Supply chain security has become a serious concern for both private enterprise and government agencies, particularly in the last couple of years as APT groups have focused their efforts on compromising vendors and products that are widely used and/or incorporated into other software packages. The canonical example at this point is the intrusion at SolarWinds in late 2020 that also affected FireEye, Microsoft, and many of the company’s other customers. Attackers affiliated with the Russian government were able to compromise a build server inside of SolarWinds and insert a backdoor in the company’s Orion IT monitoring software, which was then propagated to a subset of SolarWinds’s customers, giving the attackers access to those environments, as well.

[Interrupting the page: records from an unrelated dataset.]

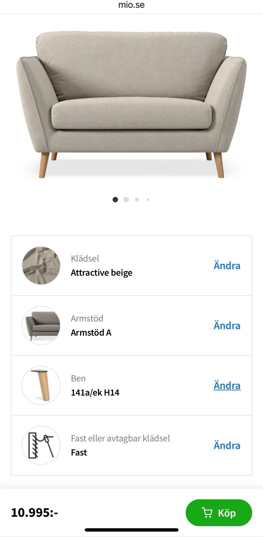The height and width of the screenshot is (537, 263).
Task: Open Ändra link for Ben legs
Action: 227,385
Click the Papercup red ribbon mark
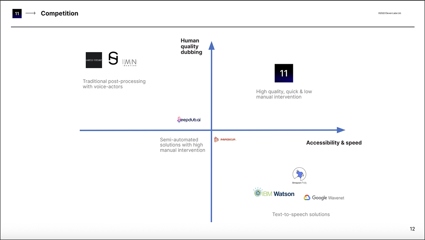The image size is (425, 240). (x=217, y=139)
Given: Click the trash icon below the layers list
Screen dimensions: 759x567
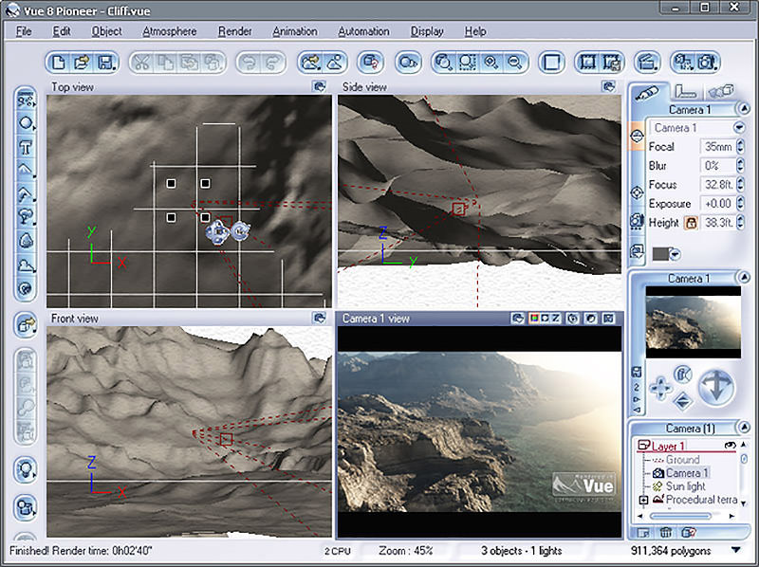Looking at the screenshot, I should 666,535.
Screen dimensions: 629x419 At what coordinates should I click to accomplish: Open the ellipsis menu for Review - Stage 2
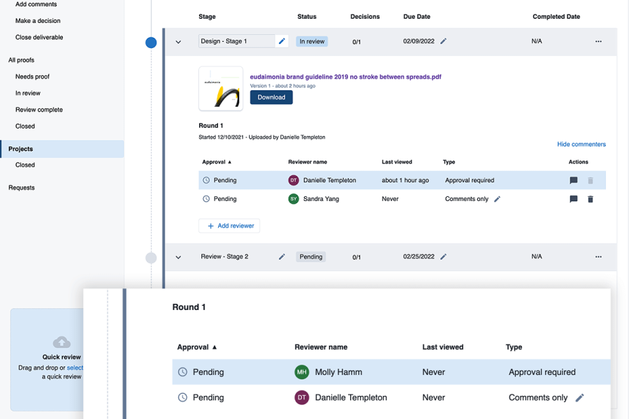tap(598, 256)
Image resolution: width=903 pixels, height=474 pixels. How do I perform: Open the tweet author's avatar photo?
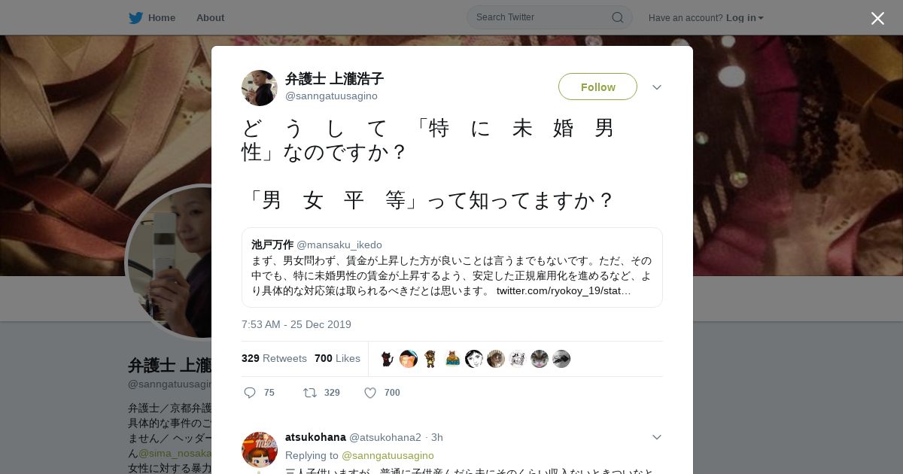(260, 88)
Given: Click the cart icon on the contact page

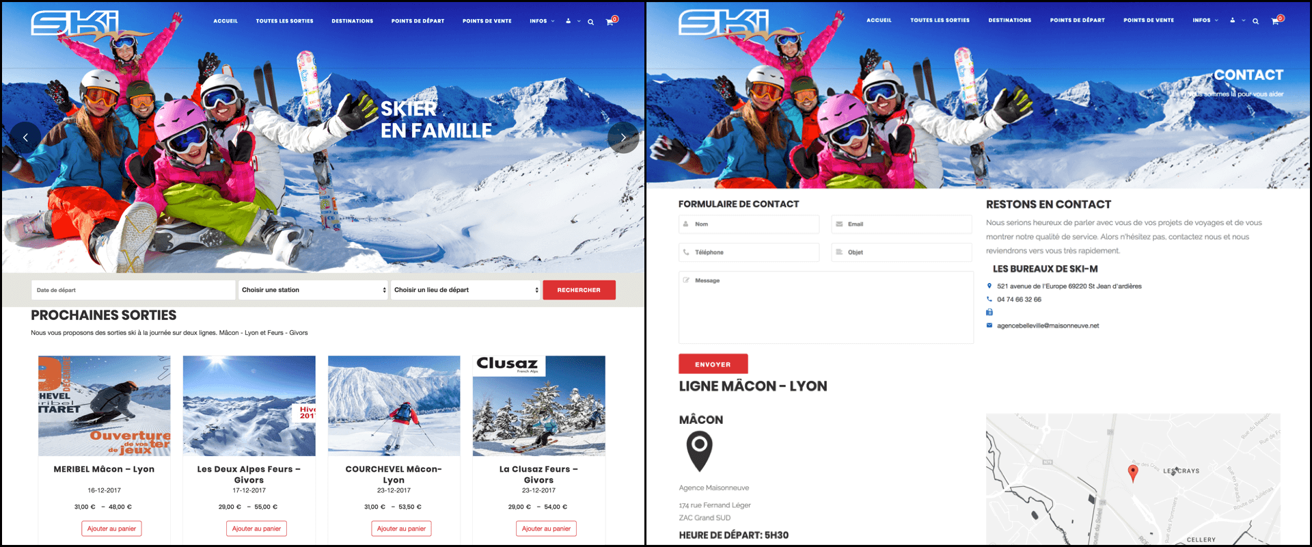Looking at the screenshot, I should (x=1274, y=21).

Other supply chain attacks have surfaced recently, including an attack on Kaseya in 2021 by REvil ransomware actors. The new guidance from the Office of Management and Budget at the White House seeks to address the issue by requiring agencies to get self-attestations from software vendors, documents that will lay out the vendors’ compliance with software development and cybersecurity practices from the National Institute of Standards and Technology.
“Not too long ago, the only real criteria for the quality of a piece of software was whether it worked as advertised. With the cyber threats facing Federal agencies, our technology must be developed in a way that makes it resilient and secure, ensuring the delivery of critical services to the American people while protecting the data of the American public and guarding against foreign adversaries,” Chris DeRusha, federal CISO and deputy national cyber director, said.
“This is not theoretical: foreign governments and criminal syndicates are regularly seeking ways to compromise our digital infrastructure.”
The guidance from OMB is the beginning rather than the end of this process. It is rather general and broad and does not include any specifics of what exactly self-attestations must include. The guidance also says agencies may require a software bill of materials (SBOM) from a vendor, but does not lay out any specifics for that document, either, aside from the minimum elements of an SBOM described by the Cybersecurity and Infrastructure Security Agency. An SBOM is a specific type of document that details what the basic and nested elements of a given piece of software are, including libraries and dependencies.
“This is moving at lightspeed, honestly, for government regulations."
Some of those specifics will come in the next 90 days, while others may be farther down the line. The release of the guidance is a signal from that the federal government that it plans to use its purchasing power to raise the bar for software makers’ security practices.
“This is step one in getting this going. It’s hard for companies to exert this kind of pressure. It has to start with somebody somewhere,” said Dan Lorenc, co-founder of Chainguard, a software supply chain security firm.
SBOMs have been around for several years, but their adoption rate among software makers is not very high at the moment, even among large, mature vendors. Lorenc stressed that there’s much more to it than simply filling out a form and listing the software ingredients in a product.
“I think adoption is pretty low across the board right now among all companies. They’re just getting into a position now where they can do this,” he said. “Everyone is waiting until the last minute to get in.”
There are a number of milestones included in the new guidance, the first of which is the requirement that federal agencies inventory all of their software, critical and otherwise, within the next 90 days. Within 120 days, agencies have to design a process to get the guidance’s requirements to their vendors, and within 180 days develop a training plan to review the attestations. The road may seem long, but given that the executive order from President Biden only landed in May 2021, just having the guidance out within 18 months is a feat unto itself.
“This is moving at lightspeed, honestly, for government regulations,” Lorenc said.